Esto no es ni suiseki, ni impresionismo. ES IMPRESIONANTE!
No copies la parte mala del suiseki en Japón.Porque al final ocurrirá como en China. Cientos de suisekis identicos.hechos todos por un mismo artesano con el único fin de satisfacer intereses comerciales.
Con todo lo grande que es AMERICA y que no seais capaces de buscar suisekis, de encontrar suisekis…..
Yo animo desde aquí a todos los aficionados a salir a buscar piedras bonitas, suisekis. A disfrutar de la búsqueda y luego de la contemplación.
Hi Sam,
I truly enjoy your blog. would you be able to share the address of the kyoto suiseki shop that you mentioned in a few of your posts? Thanks!
Here you go: http://kosoen-shop.com/?mode=cate&cbid=424479&csid=0&sort=n
Good luck!
Thank you!
Sam,
The section you’ve published is very enjoyable, well researched and thoughtfully reasoned. As a photographer and printmaker who has worked for a long time in the fine art publishing world, I have of course encountered the same rigid thinking that you describe regarding aesthetic value systems. I suppose that it is a characteristic of most people involved in the arts to define themselves by the rules that they keep or flaunt and practitioners of the art of suiseki seem to be no different. When I was younger, distinctions such as you describe mattered much more to me than they do now. The instincts and feelings that compel us to invest time and energy in the practice of suiseki are most difficult to reduce to written systemic description. Linguistically describing and proscribing what we imagine suiseki to be acts as much to wring the vitality out of the art as it does to enlighten and educate I’m afraid. The comedian Martin Mull is famously described as having said “writing about painting is like dancing about architecture” and the same could be said about suiseki. We have to start some place in our quest for understanding an art and the sort of rules and categorization Covello and Yoshimura describe in their book is a necessary beginning. However, as one grows in understanding of an art you have to be willing to consider new options and alternatives otherwise practice of an art becomes an ossified ritual.
By the way, what is the publication schedule for your upcoming book?
Will, thank you for your feedback.
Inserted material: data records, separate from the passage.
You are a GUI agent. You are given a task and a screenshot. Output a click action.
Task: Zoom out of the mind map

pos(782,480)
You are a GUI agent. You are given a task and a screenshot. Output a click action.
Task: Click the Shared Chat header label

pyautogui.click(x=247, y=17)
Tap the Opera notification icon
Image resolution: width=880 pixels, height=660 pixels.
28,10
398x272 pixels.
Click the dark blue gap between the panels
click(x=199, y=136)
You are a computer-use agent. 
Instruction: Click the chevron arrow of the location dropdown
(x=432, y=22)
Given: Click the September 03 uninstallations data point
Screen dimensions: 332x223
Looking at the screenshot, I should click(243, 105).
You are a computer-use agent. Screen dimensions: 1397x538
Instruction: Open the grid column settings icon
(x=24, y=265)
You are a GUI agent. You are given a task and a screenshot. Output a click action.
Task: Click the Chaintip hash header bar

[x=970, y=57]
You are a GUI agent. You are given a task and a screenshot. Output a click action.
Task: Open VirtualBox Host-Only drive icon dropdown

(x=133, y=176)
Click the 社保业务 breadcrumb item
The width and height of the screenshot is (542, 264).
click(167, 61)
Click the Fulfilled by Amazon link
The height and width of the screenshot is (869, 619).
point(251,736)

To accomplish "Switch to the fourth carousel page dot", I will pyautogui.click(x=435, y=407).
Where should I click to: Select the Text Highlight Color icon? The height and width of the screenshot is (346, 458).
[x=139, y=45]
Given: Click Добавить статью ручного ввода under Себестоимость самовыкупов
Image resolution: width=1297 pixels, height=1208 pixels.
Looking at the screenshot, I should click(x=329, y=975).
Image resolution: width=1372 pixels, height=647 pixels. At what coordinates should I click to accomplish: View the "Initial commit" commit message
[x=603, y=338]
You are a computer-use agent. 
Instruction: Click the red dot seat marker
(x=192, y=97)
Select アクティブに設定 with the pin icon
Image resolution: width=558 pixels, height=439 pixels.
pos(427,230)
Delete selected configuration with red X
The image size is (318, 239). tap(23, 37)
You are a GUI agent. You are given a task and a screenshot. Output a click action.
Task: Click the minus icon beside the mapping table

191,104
Of interest, in reading a 1992 publication on netsuke it seems similar discussions were held then on the same topic. Many collectors were so enthralled in the signature of a netsuke and if it was a copy, or fraud, they were losing sight on whether the object was beautiful or not. This seems to be a systemic issue throughout many art forms.
The book is still in the research phase. It has as much to do on this subject of aesthetic and beauty as it does stones, but the two are inextricably linked together, as so it seems it should.